By Richard von Busack
ROMANTIC comedies love to set lingering scenes in bookstores. Bookstores have class. Those multicolored rectangular shapes, stacked in the background, provide an arresting visual contrast to the actors. Few romantic comedies seem to have actual readers in them, though, despite how books are held and authors are name-dropped. The gross outline of The Jane Austen Book Club is female-buffet: a variety of types with whom the viewer can choose to identify, from salty purple-lady elder to dissatisfied wife. Veteran chick-flick scriptwriter Robin Swicord (Shag, Practical Magic, The Perez Family) debuts as director with this ensemble comedy set in the Sacramento area. The film is based on a novel by Davis' Karen Joy Fowler, formerly of Palo Alto and a Nebula-Award winning sci-fi writer.

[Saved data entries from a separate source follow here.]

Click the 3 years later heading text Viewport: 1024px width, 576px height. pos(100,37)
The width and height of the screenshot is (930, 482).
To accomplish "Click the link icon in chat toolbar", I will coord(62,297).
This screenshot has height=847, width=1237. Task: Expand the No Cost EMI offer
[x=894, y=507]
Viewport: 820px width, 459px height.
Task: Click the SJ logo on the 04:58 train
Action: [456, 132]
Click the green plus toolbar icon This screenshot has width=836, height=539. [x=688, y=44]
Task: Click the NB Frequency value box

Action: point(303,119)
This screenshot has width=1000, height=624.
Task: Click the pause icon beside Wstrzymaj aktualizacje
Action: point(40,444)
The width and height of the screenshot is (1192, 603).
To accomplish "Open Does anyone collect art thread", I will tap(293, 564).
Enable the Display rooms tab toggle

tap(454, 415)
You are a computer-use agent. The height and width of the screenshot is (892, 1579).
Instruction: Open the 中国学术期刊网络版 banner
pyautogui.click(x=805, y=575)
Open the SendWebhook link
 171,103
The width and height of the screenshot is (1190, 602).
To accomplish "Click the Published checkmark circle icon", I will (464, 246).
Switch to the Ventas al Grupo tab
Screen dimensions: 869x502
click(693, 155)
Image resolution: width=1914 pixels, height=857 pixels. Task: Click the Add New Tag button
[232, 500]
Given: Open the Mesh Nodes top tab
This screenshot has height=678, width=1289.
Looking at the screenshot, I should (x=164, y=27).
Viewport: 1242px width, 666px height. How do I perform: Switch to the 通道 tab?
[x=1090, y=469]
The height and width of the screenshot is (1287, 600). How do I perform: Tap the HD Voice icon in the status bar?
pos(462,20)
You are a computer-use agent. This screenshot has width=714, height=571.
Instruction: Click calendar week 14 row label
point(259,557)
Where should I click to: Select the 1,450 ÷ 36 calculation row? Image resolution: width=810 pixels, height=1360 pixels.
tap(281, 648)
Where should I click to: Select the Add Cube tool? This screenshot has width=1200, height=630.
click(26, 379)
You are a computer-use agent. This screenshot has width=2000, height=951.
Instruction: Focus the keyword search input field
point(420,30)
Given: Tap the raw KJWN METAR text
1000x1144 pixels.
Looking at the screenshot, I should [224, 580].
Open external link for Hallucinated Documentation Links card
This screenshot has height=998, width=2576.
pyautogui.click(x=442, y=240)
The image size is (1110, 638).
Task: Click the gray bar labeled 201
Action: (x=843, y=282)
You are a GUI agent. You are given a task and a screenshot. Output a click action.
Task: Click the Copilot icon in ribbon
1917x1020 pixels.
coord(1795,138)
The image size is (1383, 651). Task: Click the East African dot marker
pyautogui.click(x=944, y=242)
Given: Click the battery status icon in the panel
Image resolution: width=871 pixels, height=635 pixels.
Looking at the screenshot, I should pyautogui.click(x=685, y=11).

A loosely knit group gathers to read all six of Austen's works, from Sense and Sensibility to Northanger Abbey. They include a solitary trainer of pedigreed dogs, Jocelyn (Maria Bello). There's an exotic and much-married older woman (Kathy Baker, barely surviving the kind of part that used to be played with a cigarette holder and a drawl). Maggie Grace plays Allegra, a young, sportsy lesbian; her mother, Sylvia (Amy Brenneman), was recently dropped hard by her husband (Jimmy Smits). Lastly, Prudie (Emily Blunt of The Devil Wears Prada) is a French teacher with finely chiseled lips.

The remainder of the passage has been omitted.